Closed lgothard closed 1 year ago
@rueian Is enterprise redis support on your roadmap? Love your client - currently used for prototyping. However, not able to use this client in our test/prod environments.
Hi @lgothard, thank you for trying rueidis.
I have done some research on the RedisLabs Enterprise, but unfortunately, the only way to let rueidis work with it is to make rueidis support the old RESP2, unless newer RedisLabs Enterprise releases support the RESP3.
Supporting the old RESP2 in rueidis is indeed in my roadmap, but it will take some months.
Appears RESP3/client-side caching setup with Redis Enterprise is in flight. Full support for RESP3 is currently slated for early next year.
Thank you for the update. I am really surprised that RESP3 is not yet adopted even in Redis Enterprise since 2020. I will still do my best to support the old RESP2 in rueidis.
Hi @lgothard, v0.0.77 is the first version that can work with RESP2 and RedisLabs Enterprise Docker image. You can connect to a RedisLabs Enterprise Docker instance with:
c, err := rueidis.NewClient(rueidis.ClientOption{
InitAddress: []string{"127.0.0.1:12000"},
DisableCache: true,
})
if err != nil {
panic(err)
}
defer c.Close()
Please note that client-side caching and pubsub are not yet supported in RESP2 mode.
@rueian hello, do you think the rest of RESP2 (Pub/Sub and Sentinel) may be implemented in rueidis
at some point? I spent some time trying to figure out whether I can contribute this myself - but seems that it requires much more time than I have to find the way to properly extend rueidis
:(
Just giving some context of what I am doing. As you remember I was migrating to rueidis
– and everything seems to work fine now. But the OSS project I am working on (Centrifuge) is used by users who have different Redis setups - including RESP2-based. So I can not simply switch from redigo
to rueidis
in backwards compatible way.
While I was experimenting with rueidis
Centrifuge also got pr to switch from redigo
to go-redis
. In the end I'd like to have only one implementation – so I want to compare go-redis
and rueidis
and choose between them. Most probably this is also a good topic for the blog post - as we will have implementations in three different Redis libraries.

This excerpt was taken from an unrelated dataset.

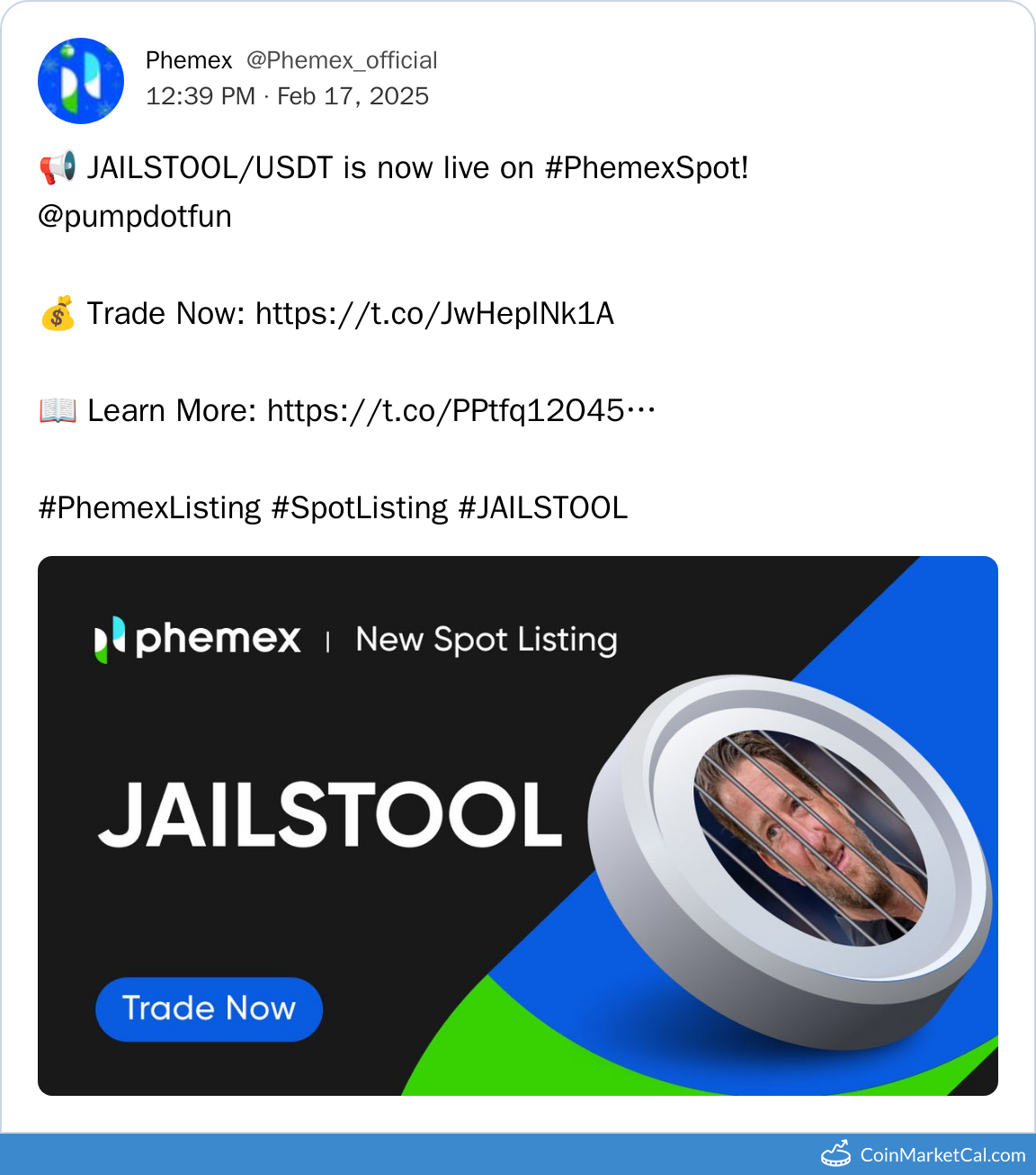Screen dimensions: 1036x1175
Task: Click the phemex logo in banner
Action: pos(198,639)

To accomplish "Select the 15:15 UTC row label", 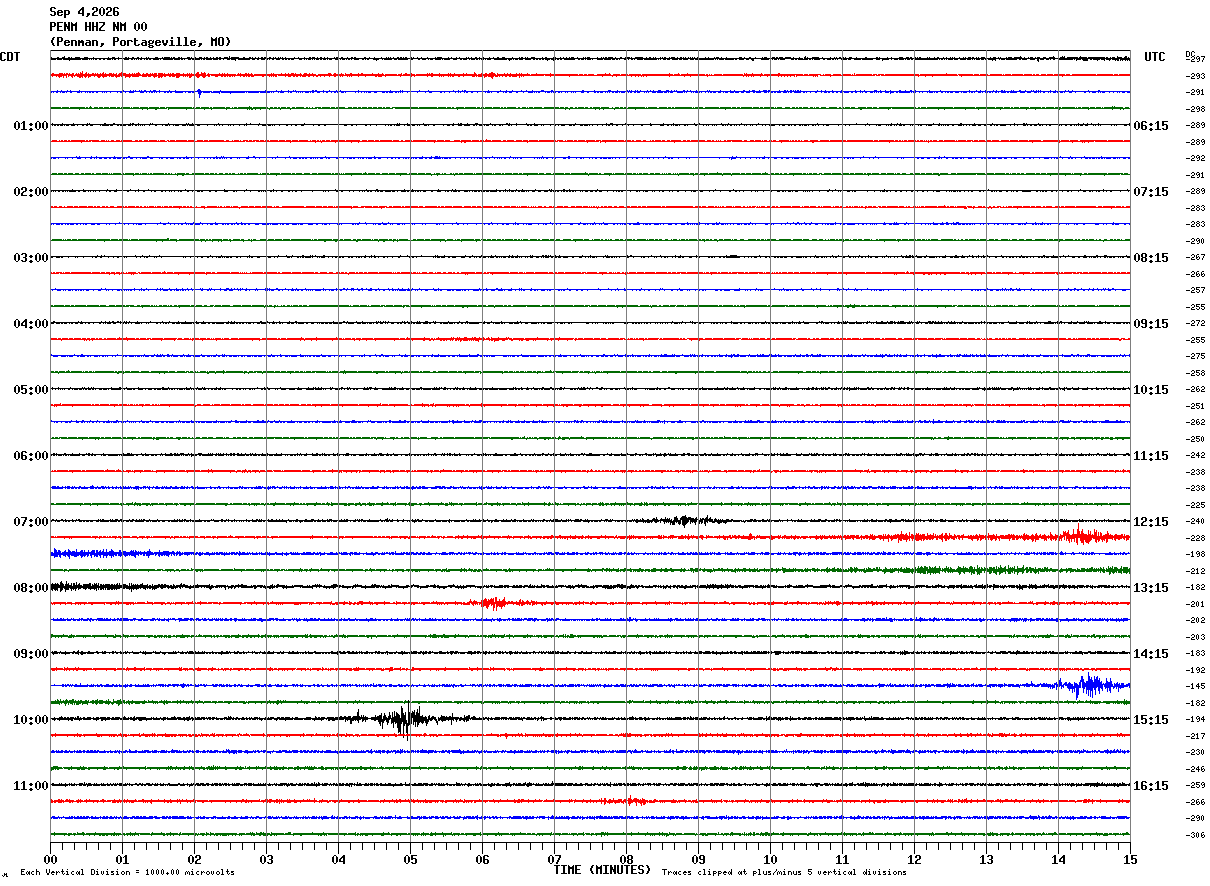I will click(x=1150, y=720).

Also, one thing I am concerned about when choosing the implementation (besides number of dependencies and performance) is a possibility to seamlessly run Redis code with KeyDB, DragonflyDB, and other Redis-compatible stores. Redigo works fine with those, but I still have to check go-redis
and rueidis
(think the main issues may be during initial handshakes - when client sends HELLO, chooses protocol, relies on info['version']
).
Hi @FZambia,
I am sure the rest of the RESP2 functions will be implemented at some point. maybe this month or next month. I just also need some time to figure out how to do it.

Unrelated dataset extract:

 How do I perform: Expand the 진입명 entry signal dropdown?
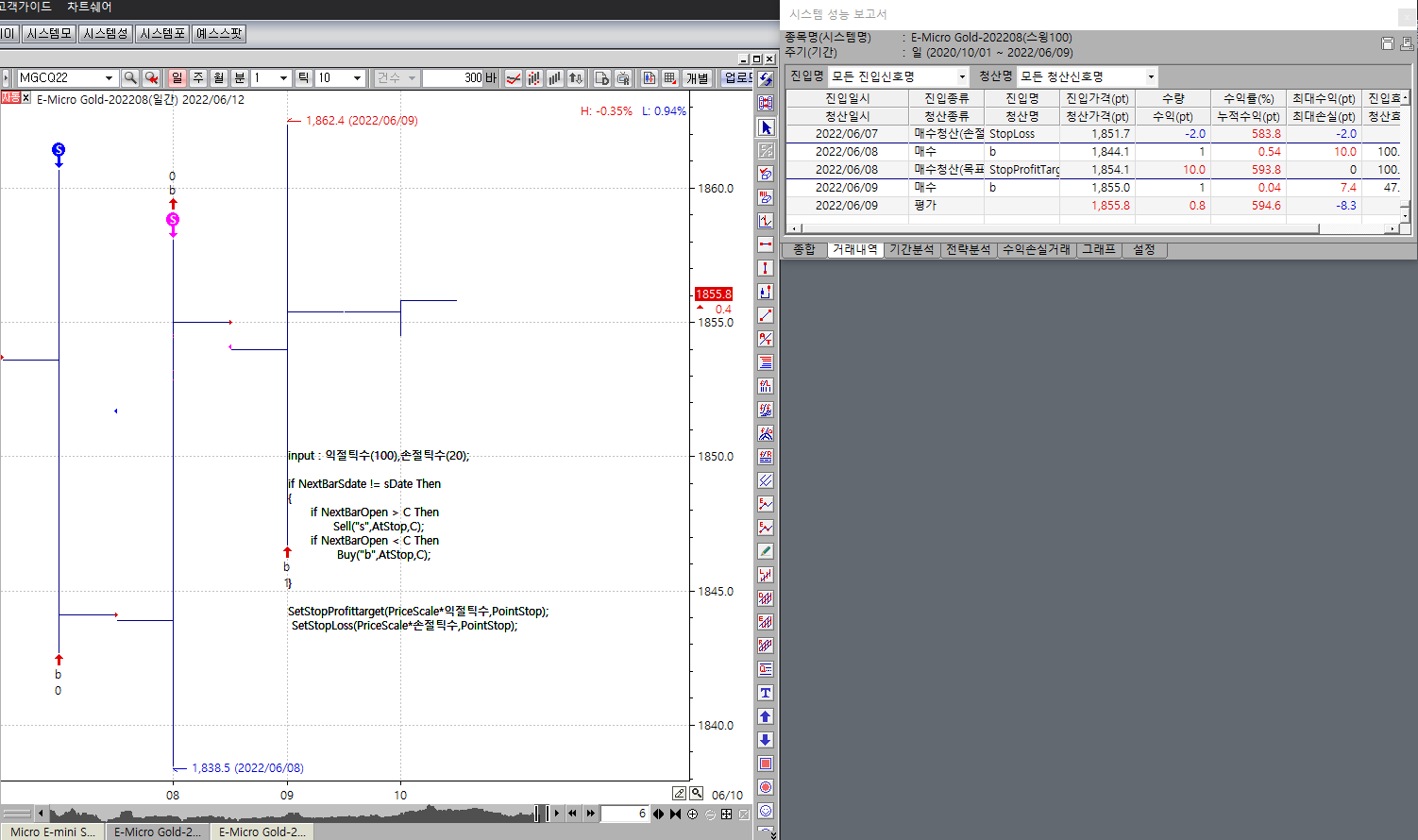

Thank you for mentioning other Redis-compatible stores. I tested with KeyDB a few months ago and it worked fine at that time. DragonflyDB looks very promising but I haven't tried it. Anyway, I think I can add some integration tests with them.
Hi @FZambia,
Just as you already know, rueidis v0.0.80 was released with RESP2 PubSub and Sentinel supported. And starting with the latest v0.0.81, KeyDB, DragonflyDB, and Kvrocks are added to the integration tests in single-node mode. So they should work with rueidis at least in single-node mode. I may also try to test their cluster mode in near future.
In terms of compatibility, they all support PubSub. KeyDB supports RESP3 and Client Side Caching, while DragonflyDB v0.9.1 and Kvrocks v2.0.6 only support RESP2.

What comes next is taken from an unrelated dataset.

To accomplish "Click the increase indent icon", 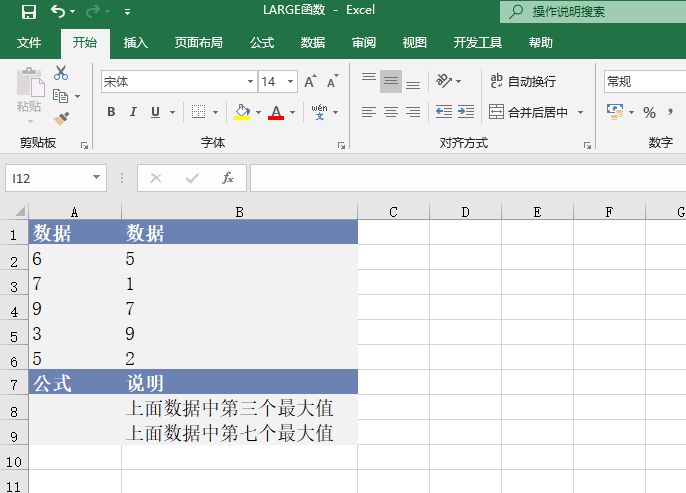I will pyautogui.click(x=466, y=112).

Yep, many many thanks! This is awesome, and we already have pr – Rueidis shows great results on Centrifuge benchmarks, especially in allocation efficiency.
@rueian btw, have a small concern, a bit unrelated to this topic, but I was thinking about it during the migration to rueidis
.
Currently rueidis
have several ways to configure various timeouts. But I think the only working way which currently exists in Rueidis to detect the connection that is stack forever is background PING goroutine. With background PING client can ensure that connection is still alive, and if timeout passes (ConnWriteTimeout
) - then the connection is closed and current outgoing requests may be released.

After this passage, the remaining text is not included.